CD73 is dispensable for the regulation of inflationary CD8+ T-cells after murine cytomegalovirus infection and adenovirus immunisation

Abstract

The ecto-5'-nucleotidase (CD73) is expressed by T-cell subsets, myeloid derived suppressive cells and endothelial cells. It works in conjunction with CD39 to regulate the formation and degradation of adenosine in vivo. Adenosine has previously been shown to suppress the proliferation and cytokine secretion of T-cells and recent evidence suggests that inhibition of CD73 has the potential to enhance T-cell directed therapies. Here we utilised a CD73 knockout mouse model to assess the suppressive ability of CD73 on CD8+ T-cell classical memory and memory "inflation", induced by murine cytomegalovirus (MCMV) infection and adenovirus immunisation. We show that CD73 is dispensable for normal CD8+ T-cell differentiation and function in both models. Thus CD73 as a suppressor of CD8+ T-cells is unlikely to play a deterministic role in the generation and functional characteristics of antiviral memory in these settings.

Figure 1. CD73 has no effect on memory inflation.

C57BL/6 and CD73^−/− mice were infected intravenously (i.v.) with 1×10⁶ pfu MCMV and expansion of M38- (red/orange) and M45- (blue/light blue) specific CD8⁺ T-cells measured (n = 6, ±SEM). (A) Time course showing the expression levels CD73 on viral specific CD8⁺ T-cells in C57BL/6 mice from the spleen, day 0 staining is on total CD8⁺ T-cells. Histograms show representative CD73 staining on M38- (red) and M45- (blue) specific CD8⁺ T-cells at 7 and 50 days post infection in comparison to total CD8⁺ T-cells from naive mice (green). (B) Longitudinal analysis of the percentage of M38- and M45-specific CD8+ T-cells in the spleen, liver, lung and blood in naïve and at 7, 21, 50 and 100 days post infection mice. Representative flow cytometry plots of M38 and M45 tetramer staining in the spleen, liver, lung and blood at 7 and 50 days post infection in CD73^−/− mice. (C) Total number of lymphocytes from the spleen, liver and lung calculated.

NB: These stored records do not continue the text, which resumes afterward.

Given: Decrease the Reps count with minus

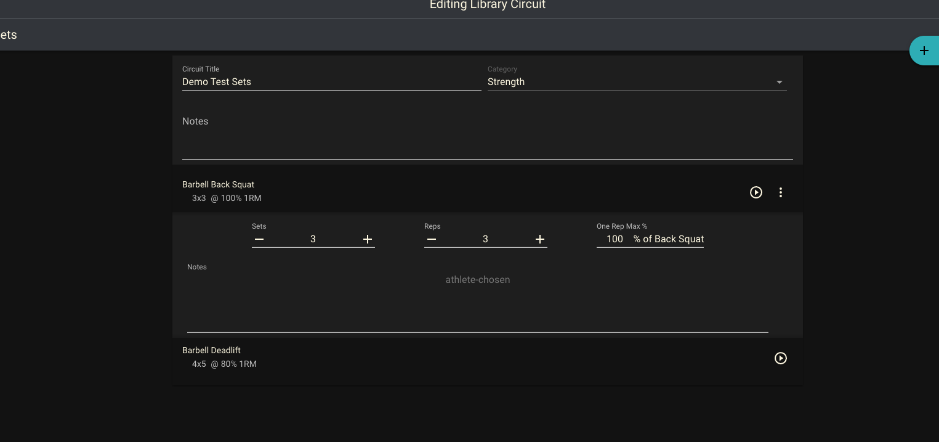Looking at the screenshot, I should pos(432,239).
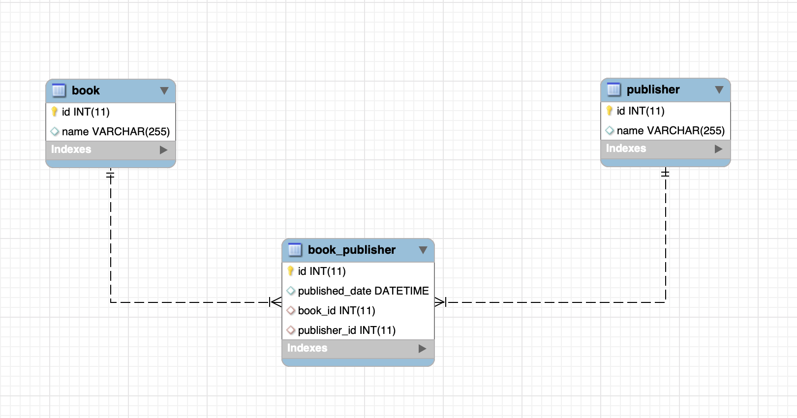Collapse the book table columns
This screenshot has width=797, height=418.
pos(164,91)
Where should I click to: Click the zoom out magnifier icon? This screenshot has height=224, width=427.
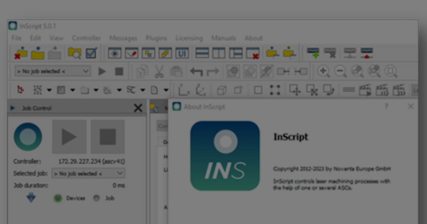pyautogui.click(x=341, y=71)
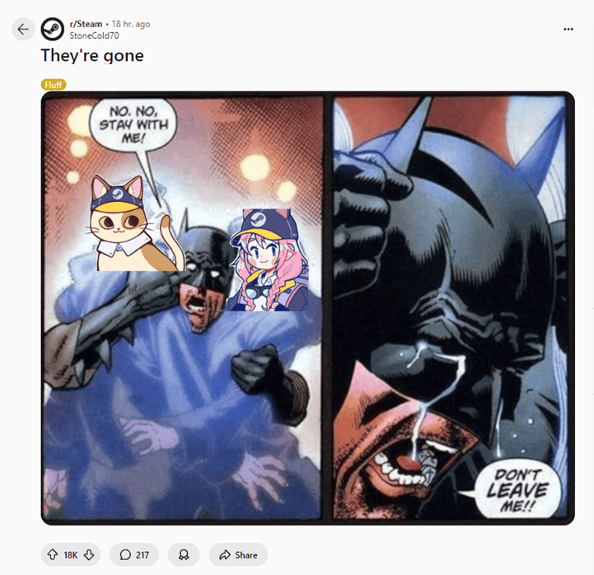This screenshot has width=594, height=575.
Task: Click the Don't Leave Me speech bubble
Action: pos(518,490)
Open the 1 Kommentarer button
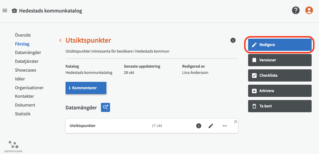319x154 pixels. 86,88
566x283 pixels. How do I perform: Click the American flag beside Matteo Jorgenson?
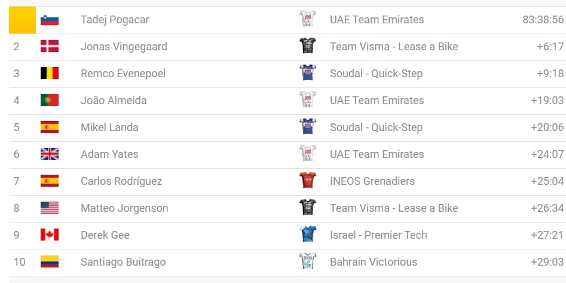pyautogui.click(x=49, y=208)
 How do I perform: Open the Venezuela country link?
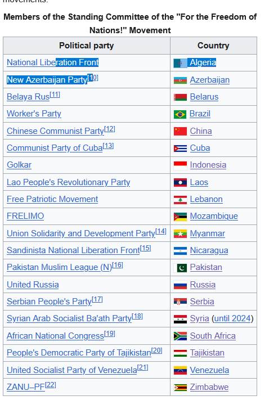pos(209,370)
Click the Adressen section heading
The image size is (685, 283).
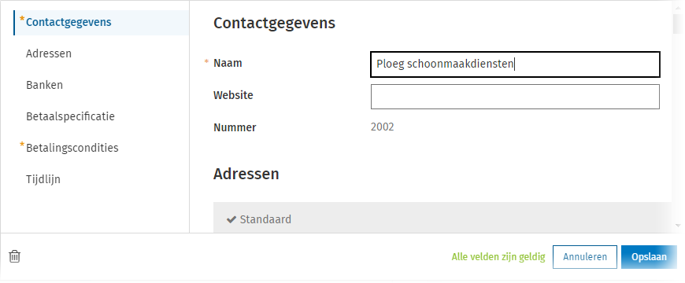pyautogui.click(x=246, y=174)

Figure 2. Following the proliferative and functional state of specific CD8⁺ T-cells in CD73^−/− mice after MCMV infection.

Time courses showing the percentage of M38- (red/orange) and M45-specific CD8⁺ T-cells (blue/light blue), in the spleen on 0, 7, 21, 50 and 100 days post infection (n = 6, mean±SEM) and the shown stain (A) ICS staining for the proliferation marker Ki67. (B) Percentage CD8⁺ T-cells from the spleen producing effector molecules after stimulation with either the M38 or M45 peptide.

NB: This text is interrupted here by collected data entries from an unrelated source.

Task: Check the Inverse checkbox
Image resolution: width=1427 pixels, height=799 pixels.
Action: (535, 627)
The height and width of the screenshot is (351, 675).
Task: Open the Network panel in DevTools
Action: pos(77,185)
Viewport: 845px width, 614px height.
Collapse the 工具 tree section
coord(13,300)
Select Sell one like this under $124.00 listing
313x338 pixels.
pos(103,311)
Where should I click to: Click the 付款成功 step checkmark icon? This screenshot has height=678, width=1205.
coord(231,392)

Figure 3. Phenotype of specific CD8⁺ T-cells in CD73^−/− mice after MCMV infection.

Time course showing the percentage of cells expressing or MFI of the indicated markers on M38- (red/orange) and M45-specific CD8⁺ T-cells (blue/light blue), in the spleen, liver, lung and blood in comparison with naive CD8⁺ T-cells (n = 6, mean±SEM).

Figure 4. MCMV load in CD73^−/− mice.

Time course showing MCMV viral loads in CD73^−/− and C57BL/6 mice 7, 21, 50 and 100 dpi. Viral load analysis performed by qRT-PCR (n = 3, mean±SEM).

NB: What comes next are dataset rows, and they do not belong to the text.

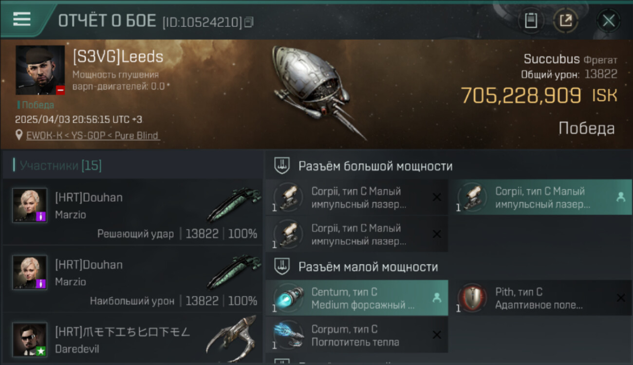
Task: Open first Douhan entry with Решающий удар
Action: tap(132, 212)
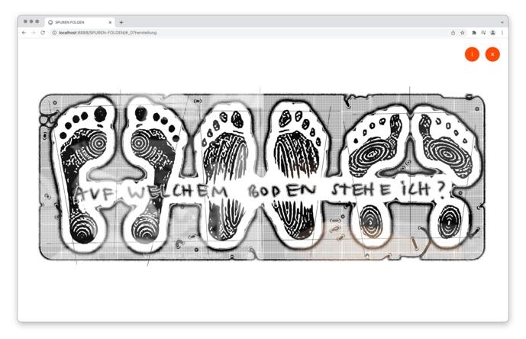This screenshot has height=339, width=526.
Task: Close the SPUREN FOLGEN tab
Action: point(110,22)
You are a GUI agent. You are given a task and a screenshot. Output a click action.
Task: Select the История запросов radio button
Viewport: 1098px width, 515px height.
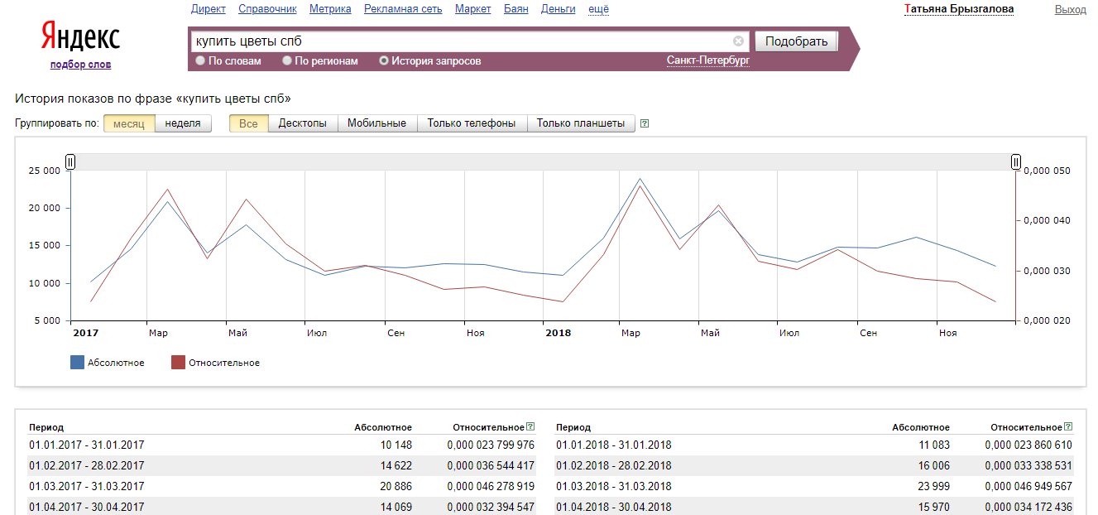coord(384,60)
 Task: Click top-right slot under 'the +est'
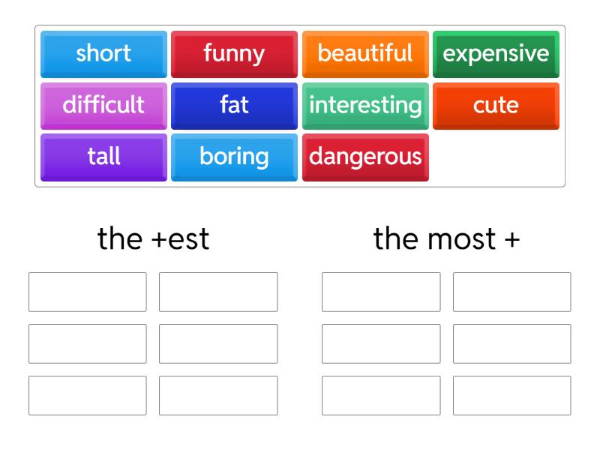[218, 292]
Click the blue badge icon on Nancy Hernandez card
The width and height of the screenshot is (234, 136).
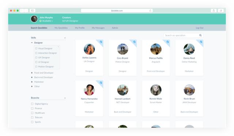coord(101,83)
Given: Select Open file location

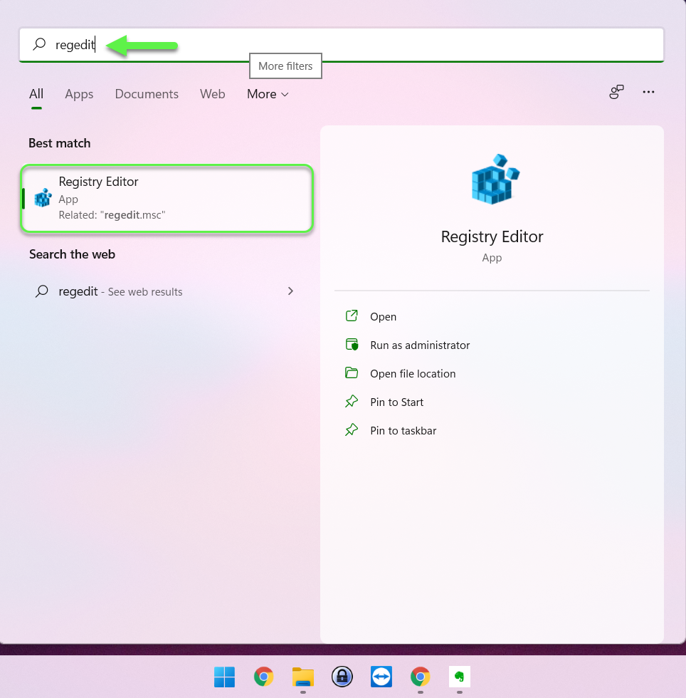Looking at the screenshot, I should pyautogui.click(x=413, y=374).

Figure 5. CD73^−/− does not affect memory inflation of CD8⁺ T-cells induced by Adeno-LacZ.

CD73^−/− and C57BL/6 mice were immunised intravenously (i.v) with 1×10⁹ pfu Ad-LacZ. (A) Histograms show representative CD73 staining on βgal₉₆- (red) and βgal₄₉₇- (blue) CD8⁺ T-cells at 14 and 85 days post immunisation in comparison to total CD8⁺ T-cells from naive mice. (B) CD73 staining on βgal₉₆ and βgal₄₉₇ CD8⁺ T-cells at 14 and 85 days post immunisation in comparison to total CD8⁺ T-cells from naive mice (n = 5, mean±SEM). (C) Time course showing specific CD8⁺ T-cells for βgal₉₆- red/orange and βgal₄₉₇- dark blue/light blue for C57BL/6 and CD73-/- mice respectively. Blood from 0, 14, 21, and 50 days post immunisation were stained with tetramers and analyzed by flow cytometry. Mean percentages of live tetramer-positive CD8⁺ lymphocytes are indicated (n = 5, mean±SEM).